The Optimize Rulesets task allows you to modify and consequently improve the generation of predictive rules through a series of constraints.
you must have created a flow;
the required datasets must have been imported into the flow;
a task has generated a ruleset in the flow.
Drag the Optimize Ruleset task onto the stage.
Connect a task, which contains the ruleset you want to modify, to the new task.
Double click the Optimize Ruleset task.
In the Options tab, configure the options as described in the table below.
Save and compute the task.
Optimize Ruleset Options
Maximum number of rules
Specify the overall maximum number of rules for the dataset. By default no limitations are imposed.
Maximum number of conditions
Specify the maximum number of conditions that any rule in the final dataset can contain.
A lower threshold can improve the readability of rules. By default no limitations are imposed.
Minimum precision value (%)
Specify the minimum percentage of precision that a rule must have.
Precision is defined as the ratio between the number of patterns of the correct class covered by the rule and the total number of covered patterns.

▶ _Material provided_
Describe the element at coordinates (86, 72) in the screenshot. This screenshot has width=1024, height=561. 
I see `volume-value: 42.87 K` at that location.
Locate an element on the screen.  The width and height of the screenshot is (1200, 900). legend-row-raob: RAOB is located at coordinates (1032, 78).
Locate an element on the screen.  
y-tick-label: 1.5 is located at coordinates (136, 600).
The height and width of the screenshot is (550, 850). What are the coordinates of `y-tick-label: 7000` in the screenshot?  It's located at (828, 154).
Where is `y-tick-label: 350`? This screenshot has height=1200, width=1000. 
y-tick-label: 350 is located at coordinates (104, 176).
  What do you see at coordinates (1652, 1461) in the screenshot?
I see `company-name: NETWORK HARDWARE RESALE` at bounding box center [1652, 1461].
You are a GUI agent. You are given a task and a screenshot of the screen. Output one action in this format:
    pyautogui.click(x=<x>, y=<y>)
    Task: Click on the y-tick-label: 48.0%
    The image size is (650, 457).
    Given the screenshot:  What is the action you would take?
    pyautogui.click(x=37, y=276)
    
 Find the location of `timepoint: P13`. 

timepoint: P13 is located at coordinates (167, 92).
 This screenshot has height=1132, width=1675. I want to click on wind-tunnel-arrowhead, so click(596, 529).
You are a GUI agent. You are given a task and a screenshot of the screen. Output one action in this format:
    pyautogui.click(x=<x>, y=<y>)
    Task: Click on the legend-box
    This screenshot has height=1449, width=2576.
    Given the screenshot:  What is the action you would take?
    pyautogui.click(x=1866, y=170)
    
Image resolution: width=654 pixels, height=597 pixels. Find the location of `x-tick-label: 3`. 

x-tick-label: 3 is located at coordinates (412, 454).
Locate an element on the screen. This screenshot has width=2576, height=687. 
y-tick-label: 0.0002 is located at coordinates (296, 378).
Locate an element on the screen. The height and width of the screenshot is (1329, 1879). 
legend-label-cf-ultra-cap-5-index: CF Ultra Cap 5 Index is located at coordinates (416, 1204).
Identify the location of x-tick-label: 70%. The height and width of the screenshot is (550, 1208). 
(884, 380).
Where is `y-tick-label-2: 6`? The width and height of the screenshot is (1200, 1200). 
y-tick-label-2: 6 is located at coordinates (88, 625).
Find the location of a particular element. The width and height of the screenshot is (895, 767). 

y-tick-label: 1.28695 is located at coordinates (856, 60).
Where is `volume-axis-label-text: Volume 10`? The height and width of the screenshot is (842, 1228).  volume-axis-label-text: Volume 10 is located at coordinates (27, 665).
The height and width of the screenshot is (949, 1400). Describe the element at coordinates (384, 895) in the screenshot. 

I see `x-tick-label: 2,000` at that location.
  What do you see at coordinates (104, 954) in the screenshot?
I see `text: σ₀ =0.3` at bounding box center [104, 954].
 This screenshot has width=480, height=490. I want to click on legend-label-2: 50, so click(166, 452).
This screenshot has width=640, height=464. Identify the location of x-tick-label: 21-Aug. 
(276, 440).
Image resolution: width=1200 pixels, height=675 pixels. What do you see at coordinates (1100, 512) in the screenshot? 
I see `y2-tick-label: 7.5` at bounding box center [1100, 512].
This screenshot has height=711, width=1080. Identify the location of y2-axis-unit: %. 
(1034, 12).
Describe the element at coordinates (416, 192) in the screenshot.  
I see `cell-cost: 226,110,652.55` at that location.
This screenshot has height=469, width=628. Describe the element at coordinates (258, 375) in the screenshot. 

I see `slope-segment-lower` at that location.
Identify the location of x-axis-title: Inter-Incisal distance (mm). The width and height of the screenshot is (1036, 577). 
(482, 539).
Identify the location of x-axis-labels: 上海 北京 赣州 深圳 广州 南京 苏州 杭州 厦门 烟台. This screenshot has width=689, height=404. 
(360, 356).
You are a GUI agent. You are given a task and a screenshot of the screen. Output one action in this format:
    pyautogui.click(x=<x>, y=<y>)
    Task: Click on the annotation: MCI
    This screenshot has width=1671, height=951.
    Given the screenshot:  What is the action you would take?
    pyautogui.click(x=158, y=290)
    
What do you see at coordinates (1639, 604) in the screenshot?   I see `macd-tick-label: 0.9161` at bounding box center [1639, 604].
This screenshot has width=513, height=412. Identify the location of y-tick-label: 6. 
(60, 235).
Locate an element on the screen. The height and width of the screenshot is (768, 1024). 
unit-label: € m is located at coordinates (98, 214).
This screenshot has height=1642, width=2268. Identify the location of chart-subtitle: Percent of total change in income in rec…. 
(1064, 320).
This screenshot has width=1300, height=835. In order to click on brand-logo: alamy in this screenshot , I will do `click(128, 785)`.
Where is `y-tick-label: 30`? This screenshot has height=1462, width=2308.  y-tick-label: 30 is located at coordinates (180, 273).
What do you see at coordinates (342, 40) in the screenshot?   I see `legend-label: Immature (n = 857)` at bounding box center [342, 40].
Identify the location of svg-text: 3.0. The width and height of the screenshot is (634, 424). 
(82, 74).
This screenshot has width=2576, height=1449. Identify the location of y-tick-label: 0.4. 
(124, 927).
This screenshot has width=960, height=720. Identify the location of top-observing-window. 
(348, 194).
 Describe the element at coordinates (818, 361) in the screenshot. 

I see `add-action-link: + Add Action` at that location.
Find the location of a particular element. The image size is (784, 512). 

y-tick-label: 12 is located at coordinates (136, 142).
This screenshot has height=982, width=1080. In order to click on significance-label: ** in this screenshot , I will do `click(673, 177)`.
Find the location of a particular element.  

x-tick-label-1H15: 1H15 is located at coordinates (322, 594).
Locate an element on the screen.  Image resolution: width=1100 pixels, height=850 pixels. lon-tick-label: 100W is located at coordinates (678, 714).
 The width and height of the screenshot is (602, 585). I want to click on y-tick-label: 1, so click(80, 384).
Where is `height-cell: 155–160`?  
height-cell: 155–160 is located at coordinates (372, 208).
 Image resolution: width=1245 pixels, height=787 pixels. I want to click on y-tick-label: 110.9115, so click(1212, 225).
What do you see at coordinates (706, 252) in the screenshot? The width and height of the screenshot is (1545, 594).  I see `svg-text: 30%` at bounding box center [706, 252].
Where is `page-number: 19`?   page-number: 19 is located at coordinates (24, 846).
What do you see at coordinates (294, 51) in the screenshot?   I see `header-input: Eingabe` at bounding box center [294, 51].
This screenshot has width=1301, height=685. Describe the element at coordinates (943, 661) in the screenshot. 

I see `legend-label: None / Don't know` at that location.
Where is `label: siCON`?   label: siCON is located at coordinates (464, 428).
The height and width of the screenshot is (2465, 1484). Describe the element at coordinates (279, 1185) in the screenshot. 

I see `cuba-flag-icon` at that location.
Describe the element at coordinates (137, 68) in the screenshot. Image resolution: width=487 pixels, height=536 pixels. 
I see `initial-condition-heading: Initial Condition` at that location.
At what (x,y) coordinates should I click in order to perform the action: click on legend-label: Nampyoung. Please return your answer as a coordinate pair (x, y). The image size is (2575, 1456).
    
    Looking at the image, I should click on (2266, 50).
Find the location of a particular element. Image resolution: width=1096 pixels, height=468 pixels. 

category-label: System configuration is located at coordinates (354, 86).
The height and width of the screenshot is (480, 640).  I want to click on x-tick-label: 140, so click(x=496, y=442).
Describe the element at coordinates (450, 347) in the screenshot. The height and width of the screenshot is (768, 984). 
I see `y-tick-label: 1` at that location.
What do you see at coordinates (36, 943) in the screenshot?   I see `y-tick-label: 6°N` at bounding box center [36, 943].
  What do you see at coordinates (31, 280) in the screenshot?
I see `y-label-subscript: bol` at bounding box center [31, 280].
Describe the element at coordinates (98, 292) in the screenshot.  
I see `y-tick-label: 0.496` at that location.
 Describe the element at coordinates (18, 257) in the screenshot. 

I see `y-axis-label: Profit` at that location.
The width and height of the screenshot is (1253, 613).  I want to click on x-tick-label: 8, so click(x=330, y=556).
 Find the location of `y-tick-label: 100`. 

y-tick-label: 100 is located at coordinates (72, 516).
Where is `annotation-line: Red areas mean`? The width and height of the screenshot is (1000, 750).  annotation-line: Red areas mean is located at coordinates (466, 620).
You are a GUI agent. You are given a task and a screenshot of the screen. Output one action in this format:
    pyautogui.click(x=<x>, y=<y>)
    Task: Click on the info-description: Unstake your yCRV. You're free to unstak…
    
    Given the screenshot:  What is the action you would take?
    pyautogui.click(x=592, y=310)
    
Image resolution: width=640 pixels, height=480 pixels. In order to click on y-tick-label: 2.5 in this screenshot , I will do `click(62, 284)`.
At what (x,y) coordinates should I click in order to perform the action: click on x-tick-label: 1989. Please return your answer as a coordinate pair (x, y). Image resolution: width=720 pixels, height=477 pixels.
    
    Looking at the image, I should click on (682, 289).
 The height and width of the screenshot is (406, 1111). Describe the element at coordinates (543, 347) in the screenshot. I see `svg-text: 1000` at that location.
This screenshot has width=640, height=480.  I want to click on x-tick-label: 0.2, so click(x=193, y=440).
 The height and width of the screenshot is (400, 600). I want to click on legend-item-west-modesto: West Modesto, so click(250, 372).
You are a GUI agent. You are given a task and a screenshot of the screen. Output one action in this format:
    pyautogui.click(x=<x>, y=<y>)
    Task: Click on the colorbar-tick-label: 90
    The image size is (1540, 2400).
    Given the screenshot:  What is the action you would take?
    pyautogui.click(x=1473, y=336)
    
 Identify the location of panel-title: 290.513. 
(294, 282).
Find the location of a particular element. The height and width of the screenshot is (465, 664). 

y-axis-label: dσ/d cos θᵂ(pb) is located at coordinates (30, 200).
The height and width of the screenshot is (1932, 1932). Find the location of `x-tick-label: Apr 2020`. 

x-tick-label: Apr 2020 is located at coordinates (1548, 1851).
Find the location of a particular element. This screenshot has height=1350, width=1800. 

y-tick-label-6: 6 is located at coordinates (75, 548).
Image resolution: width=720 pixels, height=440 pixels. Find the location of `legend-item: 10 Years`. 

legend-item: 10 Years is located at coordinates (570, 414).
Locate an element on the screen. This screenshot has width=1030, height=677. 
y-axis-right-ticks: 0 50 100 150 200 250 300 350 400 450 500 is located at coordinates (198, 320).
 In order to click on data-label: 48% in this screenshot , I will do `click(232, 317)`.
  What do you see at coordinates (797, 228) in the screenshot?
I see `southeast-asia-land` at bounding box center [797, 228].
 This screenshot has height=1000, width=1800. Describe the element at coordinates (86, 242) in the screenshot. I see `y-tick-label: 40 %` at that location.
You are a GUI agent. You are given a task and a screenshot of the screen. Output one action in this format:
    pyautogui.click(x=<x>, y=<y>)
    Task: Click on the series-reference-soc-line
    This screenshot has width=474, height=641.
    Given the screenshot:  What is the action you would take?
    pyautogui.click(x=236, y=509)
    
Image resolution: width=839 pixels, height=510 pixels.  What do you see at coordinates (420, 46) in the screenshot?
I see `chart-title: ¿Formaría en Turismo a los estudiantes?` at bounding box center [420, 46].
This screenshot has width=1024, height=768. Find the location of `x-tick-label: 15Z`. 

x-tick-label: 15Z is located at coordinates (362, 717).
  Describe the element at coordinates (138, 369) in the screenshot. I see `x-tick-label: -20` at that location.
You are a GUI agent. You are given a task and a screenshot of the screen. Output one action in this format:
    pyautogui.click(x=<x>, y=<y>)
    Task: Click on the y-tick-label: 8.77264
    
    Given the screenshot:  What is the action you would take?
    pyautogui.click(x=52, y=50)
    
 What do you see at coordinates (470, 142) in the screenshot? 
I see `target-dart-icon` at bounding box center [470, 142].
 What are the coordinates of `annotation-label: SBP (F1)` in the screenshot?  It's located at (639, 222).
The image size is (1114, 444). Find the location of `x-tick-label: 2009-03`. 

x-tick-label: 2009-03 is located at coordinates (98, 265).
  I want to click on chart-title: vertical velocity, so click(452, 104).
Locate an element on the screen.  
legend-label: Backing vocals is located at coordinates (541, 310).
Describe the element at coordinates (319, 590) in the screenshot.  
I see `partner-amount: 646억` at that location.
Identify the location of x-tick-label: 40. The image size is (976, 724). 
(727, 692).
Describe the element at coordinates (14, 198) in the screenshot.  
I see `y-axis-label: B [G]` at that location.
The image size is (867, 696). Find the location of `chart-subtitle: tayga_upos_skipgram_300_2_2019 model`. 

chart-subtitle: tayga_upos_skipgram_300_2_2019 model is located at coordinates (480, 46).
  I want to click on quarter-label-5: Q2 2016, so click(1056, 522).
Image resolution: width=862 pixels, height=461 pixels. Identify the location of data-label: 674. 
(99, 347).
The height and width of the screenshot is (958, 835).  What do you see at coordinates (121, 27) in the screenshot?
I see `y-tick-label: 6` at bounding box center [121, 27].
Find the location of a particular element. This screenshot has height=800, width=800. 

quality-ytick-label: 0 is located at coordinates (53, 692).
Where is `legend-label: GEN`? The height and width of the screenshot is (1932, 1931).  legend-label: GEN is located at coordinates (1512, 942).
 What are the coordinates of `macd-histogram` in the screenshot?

▶ _Task objective_
In the Optimize Ruleset text, copy the passage starting at "Optimize Ruleset Options" and ending after "of covered patterns.", swapping "patterns" for "records" wherever it occurs.

▶ _Output of the exercise_
Optimize Ruleset Options
Maximum number of rules
Specify the overall maximum number of rules for the dataset. By default no limitations are imposed.
Maximum number of conditions
Specify the maximum number of conditions that any rule in the final dataset can contain.
A lower threshold can improve the readability of rules. By default no limitations are imposed.
Minimum precision value (%)
Specify the minimum percentage of precision that a rule must have.
Precision is defined as the ratio between the number of records of the correct class covered by the rule and the total number of covered records.